Every garden tells a story, and the tale of this one in Western North Carolina begins around 2010. That’s when Bill Bell purchased a sloping plot surrounded by dense, mossy forest along the banks of the Whitewater River, down a snaking, plunging dirt road a short drive from the pleasantly bustling mountain village of Cashiers. But as stories go, this one didn’t exactly start off with a bang.

“At that point it was in severe disrepair,” Bell recalls. The house, which had idled in foreclosure, suffered from mold and neglect. The yard was “really depressing”—choked with weeds, strewn with railroad ties, and littered with oyster shells, the ghosts of revelries past. “I took my parents by to look at it,” he says. “They saw the grounds and the house and were like, ‘What are you thinking?’” But Bell, who grew up in Tallahassee, Florida, and has long resided in Atlanta, had been hunting for waterfront property in the area, and he found the almost-three-acre spot irresistible: close enough to town but bordering the wonderland of Nantahala National Forest, with a few hundred feet of riverbank all its own and six or seven waterfalls not far downstream. “We have literally one of the wildest places in North Carolina,” he says, “right out our back door.”

A purple flower

Photo: TIM ROBISON

Joepye weed.

About five years into this rehab project, having made the main house once again livable, Bell happened to hear about Mary Palmer Dargan, a landscape architect then based in Cashiers whose visionary garden designs appear in the South Carolina Lowcountry, New Orleans, and elsewhere.
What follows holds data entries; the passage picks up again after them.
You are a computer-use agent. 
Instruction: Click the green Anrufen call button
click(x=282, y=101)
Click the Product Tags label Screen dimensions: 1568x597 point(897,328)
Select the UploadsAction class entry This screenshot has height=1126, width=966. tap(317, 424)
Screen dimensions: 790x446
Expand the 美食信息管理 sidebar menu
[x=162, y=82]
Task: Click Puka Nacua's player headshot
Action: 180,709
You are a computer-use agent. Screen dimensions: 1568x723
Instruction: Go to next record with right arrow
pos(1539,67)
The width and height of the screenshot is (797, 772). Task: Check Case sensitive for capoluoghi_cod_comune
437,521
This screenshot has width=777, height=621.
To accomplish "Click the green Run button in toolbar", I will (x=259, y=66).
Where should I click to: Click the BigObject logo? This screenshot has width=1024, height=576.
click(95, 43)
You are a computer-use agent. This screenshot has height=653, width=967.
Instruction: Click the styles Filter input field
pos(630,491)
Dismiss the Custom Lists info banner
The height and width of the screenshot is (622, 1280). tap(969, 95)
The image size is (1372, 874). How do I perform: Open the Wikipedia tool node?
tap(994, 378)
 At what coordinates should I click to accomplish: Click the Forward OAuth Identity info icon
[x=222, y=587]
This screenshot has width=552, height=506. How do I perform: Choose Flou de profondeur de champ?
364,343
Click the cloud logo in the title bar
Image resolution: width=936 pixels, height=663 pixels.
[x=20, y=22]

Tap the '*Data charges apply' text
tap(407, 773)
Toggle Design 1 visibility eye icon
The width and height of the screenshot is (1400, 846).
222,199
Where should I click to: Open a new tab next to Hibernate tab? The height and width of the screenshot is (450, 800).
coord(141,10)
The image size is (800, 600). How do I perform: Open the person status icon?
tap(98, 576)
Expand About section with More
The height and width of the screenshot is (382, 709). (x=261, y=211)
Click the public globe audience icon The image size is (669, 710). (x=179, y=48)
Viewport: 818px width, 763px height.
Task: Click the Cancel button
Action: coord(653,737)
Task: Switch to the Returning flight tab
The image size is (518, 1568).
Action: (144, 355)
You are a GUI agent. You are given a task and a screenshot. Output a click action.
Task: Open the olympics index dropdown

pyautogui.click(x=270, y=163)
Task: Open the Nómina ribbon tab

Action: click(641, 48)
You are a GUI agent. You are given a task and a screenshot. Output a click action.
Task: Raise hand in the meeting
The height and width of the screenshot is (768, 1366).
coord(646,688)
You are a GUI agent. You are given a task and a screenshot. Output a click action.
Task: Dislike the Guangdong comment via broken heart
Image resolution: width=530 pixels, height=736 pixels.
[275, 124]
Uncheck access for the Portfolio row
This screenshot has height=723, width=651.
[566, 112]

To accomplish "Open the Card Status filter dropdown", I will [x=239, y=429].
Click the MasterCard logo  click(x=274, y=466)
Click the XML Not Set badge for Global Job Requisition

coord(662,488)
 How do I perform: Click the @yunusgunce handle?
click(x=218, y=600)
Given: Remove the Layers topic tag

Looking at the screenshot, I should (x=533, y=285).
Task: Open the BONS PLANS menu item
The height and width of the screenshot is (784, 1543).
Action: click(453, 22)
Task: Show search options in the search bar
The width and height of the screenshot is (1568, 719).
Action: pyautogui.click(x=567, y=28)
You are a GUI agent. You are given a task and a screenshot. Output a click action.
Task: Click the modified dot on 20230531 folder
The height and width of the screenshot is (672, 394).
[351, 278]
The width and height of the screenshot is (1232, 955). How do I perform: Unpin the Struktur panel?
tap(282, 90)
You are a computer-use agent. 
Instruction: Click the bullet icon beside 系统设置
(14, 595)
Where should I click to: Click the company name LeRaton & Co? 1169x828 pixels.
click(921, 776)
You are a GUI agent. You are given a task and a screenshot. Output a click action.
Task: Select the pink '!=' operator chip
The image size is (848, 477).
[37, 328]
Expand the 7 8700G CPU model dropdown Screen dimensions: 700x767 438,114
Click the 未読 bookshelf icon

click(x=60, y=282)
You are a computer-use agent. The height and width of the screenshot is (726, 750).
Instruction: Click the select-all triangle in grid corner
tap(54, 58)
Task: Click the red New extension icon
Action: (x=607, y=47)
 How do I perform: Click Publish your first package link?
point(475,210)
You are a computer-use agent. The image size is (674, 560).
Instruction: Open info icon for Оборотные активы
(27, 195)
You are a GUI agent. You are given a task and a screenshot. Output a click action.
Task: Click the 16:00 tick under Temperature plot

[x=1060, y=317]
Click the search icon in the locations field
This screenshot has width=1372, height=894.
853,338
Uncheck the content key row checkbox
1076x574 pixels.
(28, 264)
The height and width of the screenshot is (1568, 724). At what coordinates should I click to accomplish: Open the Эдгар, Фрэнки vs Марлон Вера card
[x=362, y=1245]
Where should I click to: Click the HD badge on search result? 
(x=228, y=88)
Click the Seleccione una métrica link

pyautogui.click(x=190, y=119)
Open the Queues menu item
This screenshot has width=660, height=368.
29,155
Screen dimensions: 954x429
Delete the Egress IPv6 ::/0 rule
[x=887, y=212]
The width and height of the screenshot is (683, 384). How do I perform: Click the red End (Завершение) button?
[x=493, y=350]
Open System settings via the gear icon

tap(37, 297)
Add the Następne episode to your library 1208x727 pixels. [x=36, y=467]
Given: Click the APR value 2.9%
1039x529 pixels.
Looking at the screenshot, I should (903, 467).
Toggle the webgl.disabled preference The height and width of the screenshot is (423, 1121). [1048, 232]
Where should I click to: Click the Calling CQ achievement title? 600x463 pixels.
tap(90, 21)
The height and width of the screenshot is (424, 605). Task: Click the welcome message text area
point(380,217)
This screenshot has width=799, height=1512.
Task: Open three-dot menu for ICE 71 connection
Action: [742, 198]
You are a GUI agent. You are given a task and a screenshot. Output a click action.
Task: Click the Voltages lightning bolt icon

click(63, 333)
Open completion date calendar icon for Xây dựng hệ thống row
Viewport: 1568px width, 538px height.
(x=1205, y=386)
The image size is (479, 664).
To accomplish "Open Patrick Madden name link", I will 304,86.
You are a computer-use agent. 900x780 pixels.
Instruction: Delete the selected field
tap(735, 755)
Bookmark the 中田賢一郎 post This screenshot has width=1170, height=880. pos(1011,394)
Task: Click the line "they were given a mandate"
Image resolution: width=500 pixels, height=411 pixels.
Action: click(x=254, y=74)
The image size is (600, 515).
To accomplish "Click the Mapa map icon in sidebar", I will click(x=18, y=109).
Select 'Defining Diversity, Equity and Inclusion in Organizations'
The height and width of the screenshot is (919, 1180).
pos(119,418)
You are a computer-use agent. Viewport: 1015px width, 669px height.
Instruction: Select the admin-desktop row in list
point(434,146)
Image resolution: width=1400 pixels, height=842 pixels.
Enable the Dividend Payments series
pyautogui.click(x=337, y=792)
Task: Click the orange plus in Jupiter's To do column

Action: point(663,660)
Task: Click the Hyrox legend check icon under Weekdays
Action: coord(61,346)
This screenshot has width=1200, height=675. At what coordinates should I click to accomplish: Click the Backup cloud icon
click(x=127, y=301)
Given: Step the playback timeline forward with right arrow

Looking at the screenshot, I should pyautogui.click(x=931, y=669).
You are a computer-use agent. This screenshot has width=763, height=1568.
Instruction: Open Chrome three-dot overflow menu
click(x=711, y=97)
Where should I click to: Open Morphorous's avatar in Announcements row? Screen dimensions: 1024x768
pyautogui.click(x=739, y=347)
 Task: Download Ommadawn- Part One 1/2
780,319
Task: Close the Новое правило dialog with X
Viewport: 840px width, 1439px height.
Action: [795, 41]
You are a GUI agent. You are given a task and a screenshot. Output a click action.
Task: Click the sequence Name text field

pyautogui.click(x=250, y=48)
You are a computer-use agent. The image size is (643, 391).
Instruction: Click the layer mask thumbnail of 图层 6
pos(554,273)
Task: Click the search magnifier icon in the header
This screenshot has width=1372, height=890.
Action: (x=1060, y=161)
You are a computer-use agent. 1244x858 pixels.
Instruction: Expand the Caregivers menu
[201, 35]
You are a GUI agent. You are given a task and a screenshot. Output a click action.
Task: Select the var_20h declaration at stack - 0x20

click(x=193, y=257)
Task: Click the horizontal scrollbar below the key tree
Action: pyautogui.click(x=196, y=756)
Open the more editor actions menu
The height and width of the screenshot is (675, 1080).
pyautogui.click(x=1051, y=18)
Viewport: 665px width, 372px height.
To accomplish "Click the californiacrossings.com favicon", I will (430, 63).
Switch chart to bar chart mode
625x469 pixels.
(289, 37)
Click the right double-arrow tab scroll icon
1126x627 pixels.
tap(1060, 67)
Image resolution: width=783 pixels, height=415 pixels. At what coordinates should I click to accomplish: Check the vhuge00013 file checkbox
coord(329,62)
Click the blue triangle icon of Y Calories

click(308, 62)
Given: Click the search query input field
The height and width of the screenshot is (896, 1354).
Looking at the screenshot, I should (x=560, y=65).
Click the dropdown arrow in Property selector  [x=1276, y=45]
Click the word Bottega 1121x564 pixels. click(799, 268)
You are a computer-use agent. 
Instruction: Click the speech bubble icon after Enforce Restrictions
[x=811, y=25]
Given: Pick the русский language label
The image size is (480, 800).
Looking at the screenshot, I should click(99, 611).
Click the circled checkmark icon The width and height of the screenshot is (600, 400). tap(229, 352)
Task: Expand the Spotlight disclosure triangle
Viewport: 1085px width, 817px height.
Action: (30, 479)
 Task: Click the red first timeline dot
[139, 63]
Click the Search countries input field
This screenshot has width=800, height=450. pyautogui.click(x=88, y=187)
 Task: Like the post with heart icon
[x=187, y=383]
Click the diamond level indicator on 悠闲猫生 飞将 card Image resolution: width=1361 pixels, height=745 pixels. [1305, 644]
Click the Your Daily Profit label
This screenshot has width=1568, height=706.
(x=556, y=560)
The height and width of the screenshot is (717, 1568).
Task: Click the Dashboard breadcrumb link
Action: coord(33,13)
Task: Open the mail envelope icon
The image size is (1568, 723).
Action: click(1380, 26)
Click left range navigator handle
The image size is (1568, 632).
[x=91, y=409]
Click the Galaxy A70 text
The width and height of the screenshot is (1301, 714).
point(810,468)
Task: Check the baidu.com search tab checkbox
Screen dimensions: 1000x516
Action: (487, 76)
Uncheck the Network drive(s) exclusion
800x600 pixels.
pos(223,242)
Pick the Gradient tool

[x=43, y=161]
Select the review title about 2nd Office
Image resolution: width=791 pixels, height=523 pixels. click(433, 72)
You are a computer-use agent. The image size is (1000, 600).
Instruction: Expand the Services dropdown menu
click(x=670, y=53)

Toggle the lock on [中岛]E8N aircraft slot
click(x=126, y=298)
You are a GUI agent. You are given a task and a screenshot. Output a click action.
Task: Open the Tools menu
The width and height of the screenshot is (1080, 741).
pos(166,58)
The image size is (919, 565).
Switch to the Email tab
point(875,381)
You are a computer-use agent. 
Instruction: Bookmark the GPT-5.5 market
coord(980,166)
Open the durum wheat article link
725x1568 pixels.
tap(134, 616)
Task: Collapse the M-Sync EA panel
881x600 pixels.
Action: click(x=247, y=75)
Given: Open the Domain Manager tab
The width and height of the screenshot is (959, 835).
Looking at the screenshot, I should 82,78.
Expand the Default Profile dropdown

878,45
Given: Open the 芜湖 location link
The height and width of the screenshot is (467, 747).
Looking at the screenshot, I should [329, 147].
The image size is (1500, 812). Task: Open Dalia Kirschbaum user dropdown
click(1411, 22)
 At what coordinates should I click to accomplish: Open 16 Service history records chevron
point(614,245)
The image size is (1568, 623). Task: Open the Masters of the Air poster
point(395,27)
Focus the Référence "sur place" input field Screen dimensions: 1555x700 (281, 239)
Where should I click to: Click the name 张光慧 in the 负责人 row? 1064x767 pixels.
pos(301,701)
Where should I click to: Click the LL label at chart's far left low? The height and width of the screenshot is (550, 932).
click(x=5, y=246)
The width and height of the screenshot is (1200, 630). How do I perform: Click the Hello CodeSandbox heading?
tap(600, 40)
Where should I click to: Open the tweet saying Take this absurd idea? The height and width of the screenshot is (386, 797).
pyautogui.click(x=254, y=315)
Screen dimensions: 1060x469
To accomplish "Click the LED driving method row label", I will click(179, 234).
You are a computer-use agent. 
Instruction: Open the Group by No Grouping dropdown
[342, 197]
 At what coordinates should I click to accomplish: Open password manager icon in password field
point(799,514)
A self-confessed “walking encyclopedia” of plant species, Dargan has also written books on landscape design and for years taught at Clemson. “We hit it off from the start,” Bell says. “She was really good at putting together the big picture, and I really enjoyed filling in a lot of the plant selections.”

When she came on board, Dargan says, “there was nothing but grass and a couple of moth-eaten mountain laurels.” And so she conjured up a plan that wove plenty of function into the greenery—imparting “a feeling of transitional spaces and rooms” screened off by plantings, each terraced section flowing downhill into the next; harmonizing with the river and more than eighty inches of yearly rainfall to “direct, absorb, and enjoy water across the site”; using native plants whenever possible to welcome beneficial insects and songbirds (while including exotic species as needed, especially those like hellebores that deer find distasteful); installing “permeable paving” in the form of local river rock. A decade in, Dargan’s botanical acumen has helped transform the plot into a lush, verdant Southern Appalachian refuge—one that somehow feels like both an extension of the forest and a ferny oasis within it. “It’s kind of an informal style, but it still looks very structured,” Bell says. “She’s a real artist.”

Rock and mossy steps in a garden surrounded by flowers

Photo: TIM ROBISON

Tree-form hydrangeas flank steps.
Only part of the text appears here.